Spina Bifida Occulta (SBO) is a common congenital anomaly of the spine that often goes undetected throughout a person’s life. This condition involves a small gap or malformation in the vertebrae, developing early during fetal growth. Whether SBO is considered a disability is not straightforward and depends entirely on the presence and severity of symptoms. Functional limitations, not the diagnosis itself, determine how legal and governmental bodies assess the condition.
Understanding Spina Bifida Occulta
Spina Bifida Occulta (SBO), which translates to “hidden split spine,” is the mildest and most frequent form of spina bifida. It is characterized by the incomplete closure of the bony arch on the back of one or more vertebrae, typically in the lower back. This structural defect differs significantly from severe forms, such as myelomeningocele, where the spinal cord and nerves protrude through an opening. The condition is considered “hidden” because the bony opening is covered by skin, and the spinal cord remains in its proper position. SBO affects an estimated 10% to 20% of the general population, and in the vast majority of cases, it is asymptomatic and discovered only incidentally during unrelated imaging.
The Threshold for Symptomatic Presentation
While SBO is generally benign, a small percentage of individuals (approximately 1 in 1,000) may eventually develop symptoms that create functional limitations due to neurological involvement. The primary complication leading to symptoms is Tethered Cord Syndrome (TCS). TCS occurs when the spinal cord becomes abnormally attached to surrounding tissues or bone near the original bony defect. This attachment prevents the spinal cord from moving freely as the person grows, causing chronic tension and stretching that damages neural tissue.
Symptoms of Tethered Cord Syndrome
The symptoms arising from a tethered cord relate directly to the affected nerves. These can include chronic back pain, progressive weakness in the legs, and noticeable changes in gait or foot shape. The condition can also affect nerves controlling the bladder and bowel, leading to dysfunction such as incontinence or difficulty with control. These functional impairments, not the anatomical defect itself, form the threshold for seeking medical intervention and potential disability status.

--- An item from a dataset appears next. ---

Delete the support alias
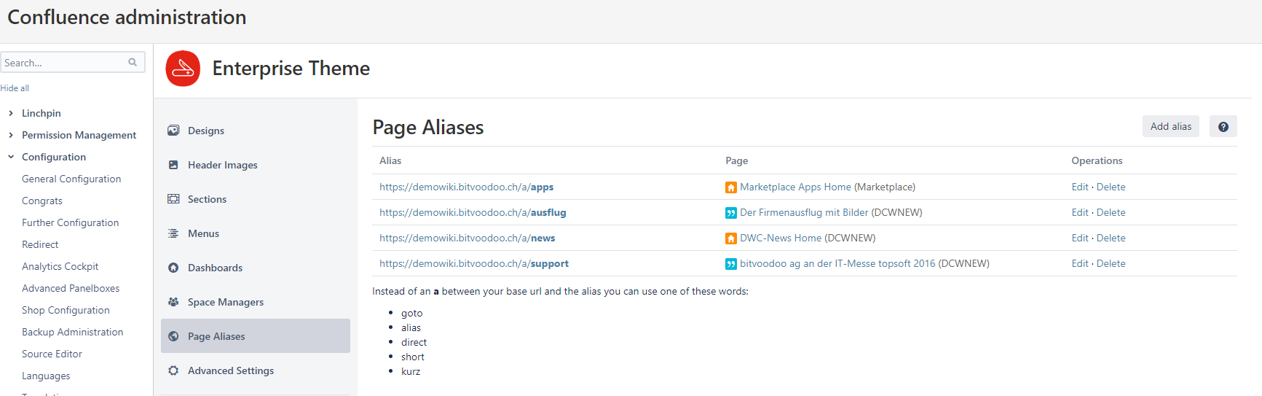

Disability Classification and Functional Limitation
Spina Bifida Occulta, in isolation, is not classified as a disability because the diagnosis alone does not indicate an impairment of major life activities. Disability determination for governmental support programs focuses on documented, severe, and long-lasting functional limitations, not the medical diagnosis code. The Social Security Administration (SSA) evaluates claims based on the inability to work or a child’s inability to function comparably to peers.
If SBO leads to complications like Tethered Cord Syndrome, the resulting motor and neurological deficits may meet the criteria for disability benefits (SSI or SSDI). The application must prove the severity of the functional limitation, such as major motor dysfunction, significant neurogenic bladder or bowel issues, or severe skeletal disorders like scoliosis. The key factor is establishing that the impairment severely restricts daily activities and requires ongoing medical management.
Similarly, under the Americans with Disabilities Act (ADA), an individual must demonstrate that the condition, through its complications, substantially limits one or more major life activities, such as walking, self-care, or working. The pathway to disability status for SBO is through its impact on the nervous system and resulting functional decline, not the initial anatomical variation.
Managing Symptomatic Spina Bifida Occulta
When SBO becomes symptomatic, management focuses on relieving pressure on the spinal cord and mitigating functional deficits. For individuals experiencing mild symptoms, non-surgical approaches are the first line of treatment, including physical therapy to improve strength and mobility, and pain management techniques.
If neurological symptoms are progressive, severe, or involve significant bladder or bowel dysfunction, surgical intervention is typically required. The most common procedure is detethering surgery, which carefully releases the spinal cord from surrounding tissue to restore free movement. This aims to prevent further nerve damage and potentially reverse existing neurological symptoms. Following surgery, rehabilitation involving physical and occupational therapy is necessary to regain lost function. Medications may also be prescribed to manage chronic pain or restore control over neurogenic bladder and bowel issues.